# If you had Sextuplets - 3 boys, 3 girls....



## Babybaba

What would you call them?!?

I was watching Jon and Kate plus 8, and thinking to myself what would I have named the children if they where mine... :)

A little fun game!!! And it's so HARD I think to come up with 6 names. Well really it's 12 names as she gave them all middle names....

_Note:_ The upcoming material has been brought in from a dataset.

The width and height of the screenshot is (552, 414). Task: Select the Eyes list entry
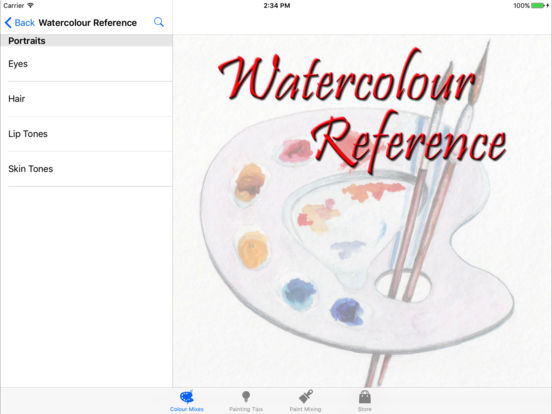86,64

Sooo fire away what would YOU name your sextuplets , 3 girls and 3 boys :)


----------



## 10.11.12

Margaret Esperanza (Greta) 
Stella Lucille
Lennon Faith (Leni)

Henry Theo 
Cyrus Orson
Elliot Alcott (OH's family name)


----------



## Babybaba

Love your names Hun, BUT my favourite name if yours is EDITH!! Such a pretty classic name, and love the nn edie!! Gorgeous!!!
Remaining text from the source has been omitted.